:: Required action ::
Scan the following material for the string "social" and copy each line in which it appears.

:: Available records ::
+--

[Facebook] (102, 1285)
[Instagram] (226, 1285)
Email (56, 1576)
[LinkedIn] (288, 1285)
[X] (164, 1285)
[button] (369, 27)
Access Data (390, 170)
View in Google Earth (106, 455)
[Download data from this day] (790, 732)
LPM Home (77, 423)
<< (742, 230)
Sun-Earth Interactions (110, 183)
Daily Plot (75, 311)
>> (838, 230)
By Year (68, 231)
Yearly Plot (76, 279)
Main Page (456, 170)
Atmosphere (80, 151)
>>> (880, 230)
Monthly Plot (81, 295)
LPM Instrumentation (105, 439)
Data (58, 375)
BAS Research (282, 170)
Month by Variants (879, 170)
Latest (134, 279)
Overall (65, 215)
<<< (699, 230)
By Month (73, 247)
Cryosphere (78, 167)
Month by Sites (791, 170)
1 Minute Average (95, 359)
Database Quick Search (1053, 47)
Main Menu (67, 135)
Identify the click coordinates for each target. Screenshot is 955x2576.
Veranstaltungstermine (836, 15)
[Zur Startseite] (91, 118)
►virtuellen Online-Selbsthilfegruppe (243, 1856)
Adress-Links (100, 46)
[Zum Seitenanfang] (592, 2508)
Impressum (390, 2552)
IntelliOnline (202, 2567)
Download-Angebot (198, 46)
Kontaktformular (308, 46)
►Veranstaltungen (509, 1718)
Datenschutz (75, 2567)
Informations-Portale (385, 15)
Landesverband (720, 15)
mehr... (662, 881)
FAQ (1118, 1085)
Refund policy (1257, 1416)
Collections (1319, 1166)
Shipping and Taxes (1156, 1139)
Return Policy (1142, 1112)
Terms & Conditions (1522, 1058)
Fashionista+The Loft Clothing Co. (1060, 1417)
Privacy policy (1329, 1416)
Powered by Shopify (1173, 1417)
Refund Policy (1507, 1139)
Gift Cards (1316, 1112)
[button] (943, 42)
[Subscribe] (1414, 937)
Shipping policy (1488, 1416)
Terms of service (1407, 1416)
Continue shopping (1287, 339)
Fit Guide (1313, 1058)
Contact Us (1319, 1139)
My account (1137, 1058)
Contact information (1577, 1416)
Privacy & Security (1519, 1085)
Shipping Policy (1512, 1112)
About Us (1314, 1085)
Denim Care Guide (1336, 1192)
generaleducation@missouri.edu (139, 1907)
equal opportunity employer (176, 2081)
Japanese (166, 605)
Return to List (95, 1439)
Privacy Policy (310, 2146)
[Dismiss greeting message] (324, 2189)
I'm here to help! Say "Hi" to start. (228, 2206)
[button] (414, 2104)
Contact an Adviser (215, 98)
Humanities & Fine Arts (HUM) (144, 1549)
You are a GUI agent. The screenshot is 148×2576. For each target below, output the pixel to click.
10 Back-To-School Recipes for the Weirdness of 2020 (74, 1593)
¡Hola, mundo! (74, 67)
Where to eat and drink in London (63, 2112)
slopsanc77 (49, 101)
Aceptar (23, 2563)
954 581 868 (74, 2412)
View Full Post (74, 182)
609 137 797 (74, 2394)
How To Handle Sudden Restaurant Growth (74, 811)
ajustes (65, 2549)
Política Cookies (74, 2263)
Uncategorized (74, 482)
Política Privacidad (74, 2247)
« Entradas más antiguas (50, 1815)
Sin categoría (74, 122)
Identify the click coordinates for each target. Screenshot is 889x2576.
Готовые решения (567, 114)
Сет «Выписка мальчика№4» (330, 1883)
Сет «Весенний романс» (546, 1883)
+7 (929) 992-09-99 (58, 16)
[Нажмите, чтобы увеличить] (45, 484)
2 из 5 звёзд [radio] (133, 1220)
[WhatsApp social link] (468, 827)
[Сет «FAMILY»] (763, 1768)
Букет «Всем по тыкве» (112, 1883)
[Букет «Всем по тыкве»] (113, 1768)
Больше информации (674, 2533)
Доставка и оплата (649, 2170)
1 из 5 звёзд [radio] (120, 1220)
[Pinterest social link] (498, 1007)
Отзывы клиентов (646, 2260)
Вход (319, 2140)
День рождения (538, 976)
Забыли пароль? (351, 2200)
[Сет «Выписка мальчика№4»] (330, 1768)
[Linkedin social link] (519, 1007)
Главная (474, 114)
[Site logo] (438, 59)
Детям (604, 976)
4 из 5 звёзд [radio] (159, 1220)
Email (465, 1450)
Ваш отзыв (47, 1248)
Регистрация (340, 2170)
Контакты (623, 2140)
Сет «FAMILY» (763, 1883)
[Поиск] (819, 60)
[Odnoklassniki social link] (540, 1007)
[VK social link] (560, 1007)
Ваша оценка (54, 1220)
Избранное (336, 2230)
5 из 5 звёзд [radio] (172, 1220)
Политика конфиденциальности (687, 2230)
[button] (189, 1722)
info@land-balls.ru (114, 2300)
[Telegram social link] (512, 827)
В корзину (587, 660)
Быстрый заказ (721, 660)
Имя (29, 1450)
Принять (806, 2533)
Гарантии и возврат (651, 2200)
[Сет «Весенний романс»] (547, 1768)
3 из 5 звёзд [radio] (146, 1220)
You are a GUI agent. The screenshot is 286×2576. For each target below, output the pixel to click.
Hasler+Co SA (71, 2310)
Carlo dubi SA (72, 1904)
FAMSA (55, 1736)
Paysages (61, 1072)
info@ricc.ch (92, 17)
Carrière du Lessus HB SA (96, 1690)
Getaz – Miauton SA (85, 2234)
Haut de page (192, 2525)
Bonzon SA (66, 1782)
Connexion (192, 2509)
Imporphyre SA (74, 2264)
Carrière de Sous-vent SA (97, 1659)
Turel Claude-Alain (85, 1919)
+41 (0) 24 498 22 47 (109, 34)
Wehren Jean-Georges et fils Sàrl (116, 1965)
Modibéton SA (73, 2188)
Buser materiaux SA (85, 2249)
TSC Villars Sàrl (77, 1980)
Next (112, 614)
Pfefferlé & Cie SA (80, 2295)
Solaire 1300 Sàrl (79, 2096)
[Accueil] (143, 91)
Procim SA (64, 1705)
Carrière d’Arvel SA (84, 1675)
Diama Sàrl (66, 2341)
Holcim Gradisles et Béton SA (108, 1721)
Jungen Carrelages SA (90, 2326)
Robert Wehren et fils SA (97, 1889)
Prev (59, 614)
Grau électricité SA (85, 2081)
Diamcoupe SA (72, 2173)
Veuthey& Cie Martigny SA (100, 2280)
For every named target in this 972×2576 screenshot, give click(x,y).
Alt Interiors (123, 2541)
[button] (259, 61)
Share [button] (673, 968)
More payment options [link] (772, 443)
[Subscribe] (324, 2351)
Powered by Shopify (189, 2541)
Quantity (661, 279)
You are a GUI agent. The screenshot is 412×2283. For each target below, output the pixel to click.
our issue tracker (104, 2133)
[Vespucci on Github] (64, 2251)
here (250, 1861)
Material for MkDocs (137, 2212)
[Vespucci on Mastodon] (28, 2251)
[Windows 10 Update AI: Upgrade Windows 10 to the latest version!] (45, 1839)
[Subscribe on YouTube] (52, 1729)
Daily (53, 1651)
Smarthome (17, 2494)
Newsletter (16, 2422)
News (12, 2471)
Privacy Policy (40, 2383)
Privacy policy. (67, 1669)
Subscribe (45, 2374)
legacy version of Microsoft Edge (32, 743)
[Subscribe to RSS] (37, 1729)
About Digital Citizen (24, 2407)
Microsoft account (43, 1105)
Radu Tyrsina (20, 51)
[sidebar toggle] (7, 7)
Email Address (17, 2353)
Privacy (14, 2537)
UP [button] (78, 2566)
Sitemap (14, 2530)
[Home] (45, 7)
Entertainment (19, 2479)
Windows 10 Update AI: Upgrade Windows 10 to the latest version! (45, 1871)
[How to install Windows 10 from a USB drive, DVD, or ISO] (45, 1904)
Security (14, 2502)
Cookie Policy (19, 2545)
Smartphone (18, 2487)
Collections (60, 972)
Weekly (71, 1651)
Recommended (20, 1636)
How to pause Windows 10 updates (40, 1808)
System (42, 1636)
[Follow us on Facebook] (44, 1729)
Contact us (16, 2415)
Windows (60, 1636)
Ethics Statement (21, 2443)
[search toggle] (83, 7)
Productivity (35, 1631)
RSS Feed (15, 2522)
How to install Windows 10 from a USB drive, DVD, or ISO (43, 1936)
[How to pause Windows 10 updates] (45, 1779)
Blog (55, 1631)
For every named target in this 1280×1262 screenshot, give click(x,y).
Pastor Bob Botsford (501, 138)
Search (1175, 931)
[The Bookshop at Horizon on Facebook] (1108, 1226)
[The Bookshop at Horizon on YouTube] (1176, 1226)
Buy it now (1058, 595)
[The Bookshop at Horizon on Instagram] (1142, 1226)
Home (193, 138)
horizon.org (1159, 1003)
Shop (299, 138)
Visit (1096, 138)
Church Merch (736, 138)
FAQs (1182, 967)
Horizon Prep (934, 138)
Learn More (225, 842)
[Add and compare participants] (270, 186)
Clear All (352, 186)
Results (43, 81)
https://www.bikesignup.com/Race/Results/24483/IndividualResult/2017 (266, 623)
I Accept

+--

:: Task solution ::
[WhatsApp social link] (468, 827)
[Pinterest social link] (498, 1007)
[Linkedin social link] (519, 1007)
[Odnoklassniki social link] (540, 1007)
[VK social link] (560, 1007)
[Telegram social link] (512, 827)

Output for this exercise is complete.